此系统的 pMAL 载体在邻近多克隆位点处含有一段编码特异性蛋白酶识别位点的序列,从而便于纯化后将目的蛋白与 MBP 切割分离,并且目的蛋白不含任何来自载体的氨基酸残基。为了实现这一目的,多克隆位点中有一限制性内切酶识别位点正好位于特异性蛋白酶识别位点处,同时也是目的基因插入的位点。

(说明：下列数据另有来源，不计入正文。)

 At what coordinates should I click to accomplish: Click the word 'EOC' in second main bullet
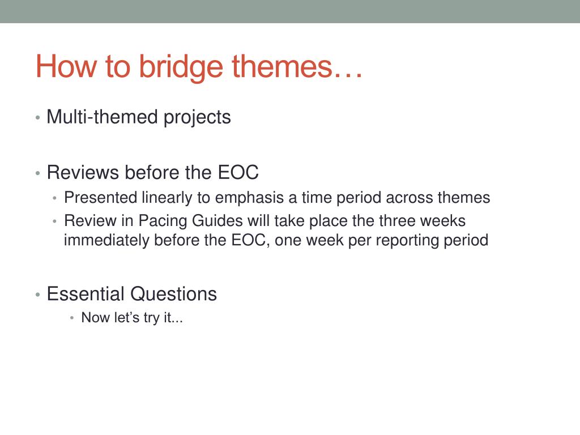[238, 172]
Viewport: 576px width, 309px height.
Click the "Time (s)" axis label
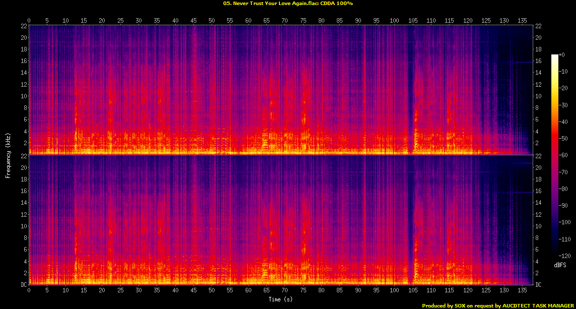[280, 299]
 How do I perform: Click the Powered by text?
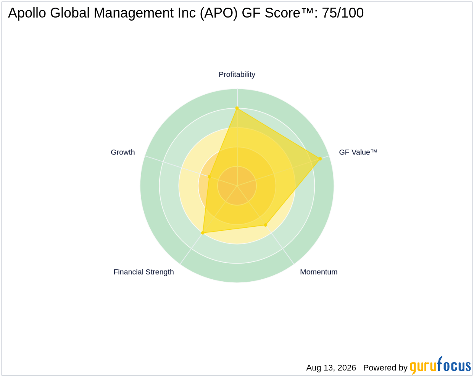pyautogui.click(x=385, y=368)
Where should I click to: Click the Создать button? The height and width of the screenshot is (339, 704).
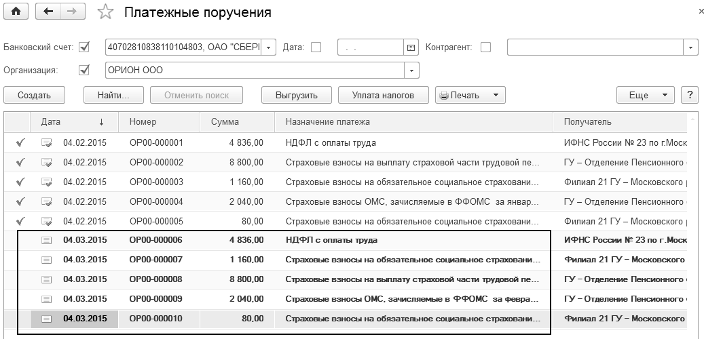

pMAL 系列载体可从 1 升的培养液中表达出 100 mg的融合蛋白 (图2) 。大部分情况下,表达出的融合蛋白是可溶的,因为 MBP 已经被证实可提高大肠杆菌中表达蛋白的可溶性。尽管没有一种表达系统适用于所有基因克隆,但 pMAL 蛋白融合表达和纯化系统经证实:在被检测的已知蛋白中,有超过 75% 能表达出稳定产量。
系统组成:
pMAL-c5X, pMAL-p5X Amylose 树脂 (结合容量 ~40 mg/柱床体积) Factor Xa 蛋白酶 抗 MBP 抗血清 (用于 Western blot 分析) MBP5 (SDS-PAGE 电泳用 marker) MBP5-paramyosin-ΔSal (Factor Xa 切割对照蛋白) NEB 表达用菌株 (E.coli ER2523)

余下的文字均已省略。